### WRITTEN REQUEST
In the forum thread on combining CSV files, alter the passage that begins at the words "waterfolder has water_202201.csv" and ends after "inside that folder." so that "aggregate" becomes "combine" wherever it appears, and give that passage again.

::: PASSAGE :::

I have some number of csv files in a folder.
waterfolder has water_202201.csv , water_202202.csvand water_202203.csv.I want to aggregate these 3 files. Of course, I can do like the code below.
import pandas as pd
import numpy as np
#-*-coding:utf-8-*-
dat1=pd.read_csv("C:/water/water_202201.csv")
dat2=pd.read_csv("C:/water/water_202202.csv")
dat3=pd.read_csv("C:/water/water_202202.csv")
frames=[data1,data2,data3]
result1=pd.concat(frames)
result1
But the question is how to aggregate if I don't know how many csv files are in the waterfolder and somehow I want to aggregate every csv files inside that folder.
202201 means 2022 January
CodePudding user response:
You can use pathlib to iterate over your folder:
import pathlib
data = {}
for file in pathlib.Path('C:/water').glob('water_*.csv'):
date = file.stem.split('_')[-1] # extract 202201 for water_202201.csv
df = pd.read_csv(file)
data[date] = df
# One-line version
data = {file.stem.split('_')[1]: pd.read_csv(file)
for file in pathlib.Path('./data/water').glob('water_*.csv')}
Now 2 possibilities:
Prefix the index by the date key:
df = pd.concat(data)
Without prefix:
df = pd.concat(data.values())

::: GIVEN DATA :::

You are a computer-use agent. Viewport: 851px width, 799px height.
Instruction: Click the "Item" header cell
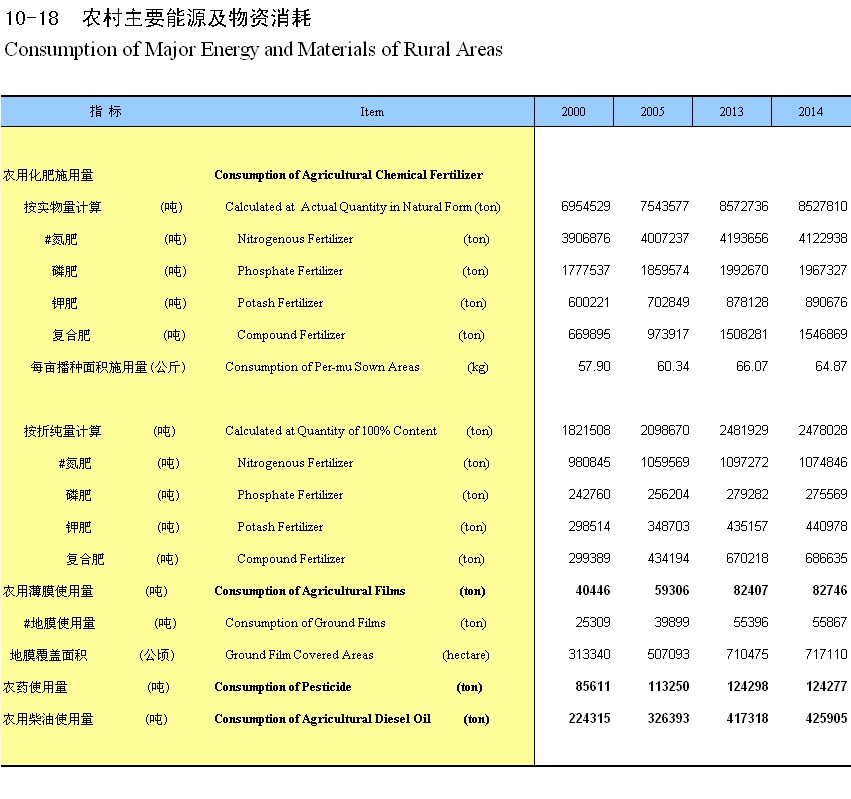click(x=372, y=112)
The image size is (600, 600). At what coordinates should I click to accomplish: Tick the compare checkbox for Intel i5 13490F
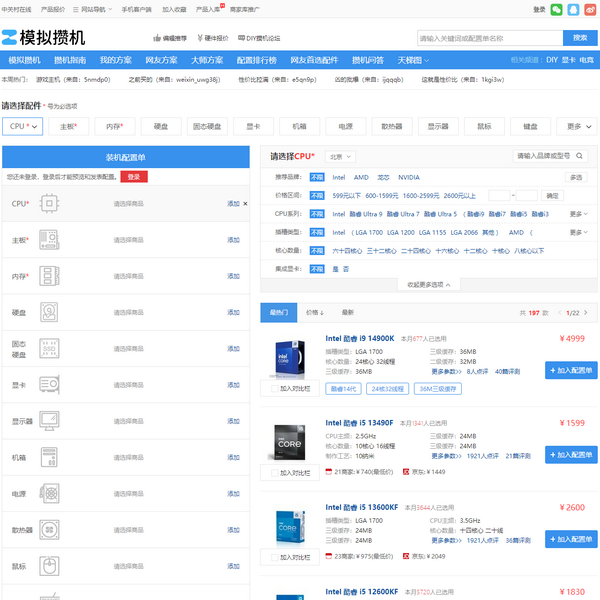[x=274, y=472]
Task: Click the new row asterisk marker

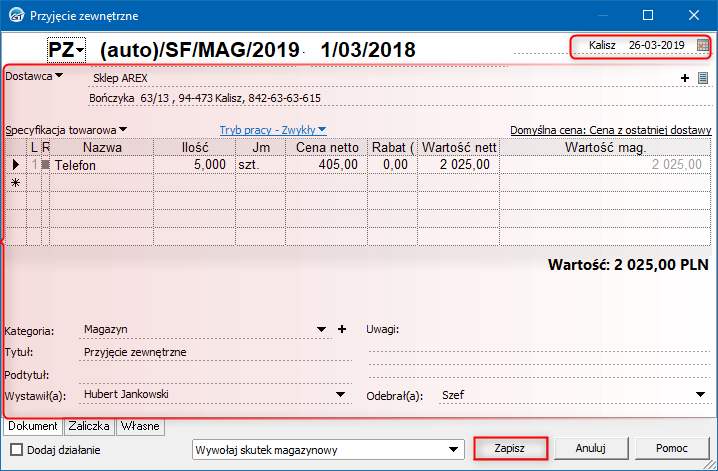Action: click(x=16, y=183)
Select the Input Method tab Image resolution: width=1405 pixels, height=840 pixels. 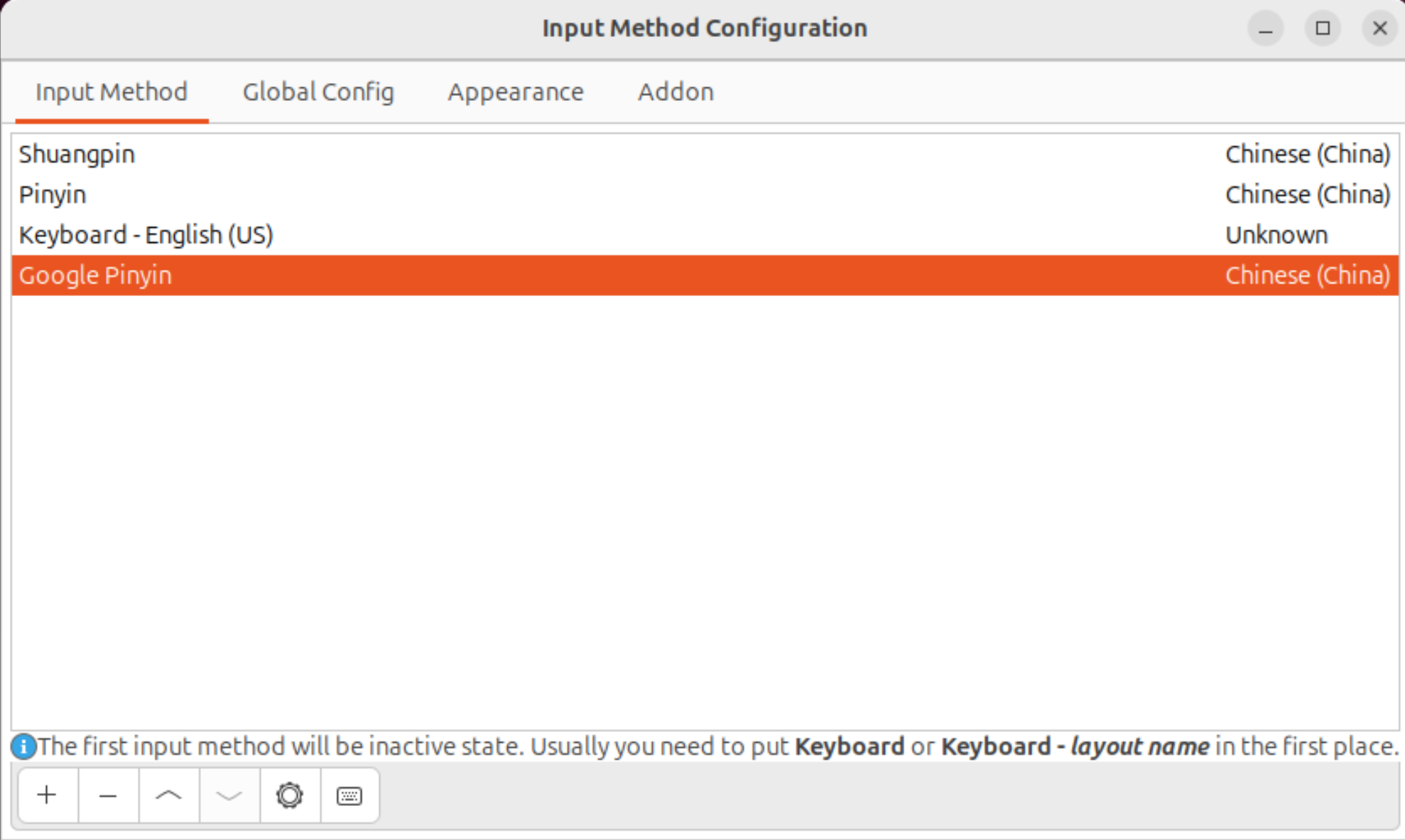[112, 92]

:::

### COMPLETE ANSWER
waterfolder has water_202201.csv , water_202202.csvand water_202203.csv.I want to combine these 3 files. Of course, I can do like the code below.
import pandas as pd
import numpy as np
#-*-coding:utf-8-*-
dat1=pd.read_csv("C:/water/water_202201.csv")
dat2=pd.read_csv("C:/water/water_202202.csv")
dat3=pd.read_csv("C:/water/water_202202.csv")
frames=[data1,data2,data3]
result1=pd.concat(frames)
result1
But the question is how to combine if I don't know how many csv files are in the waterfolder and somehow I want to combine every csv files inside that folder.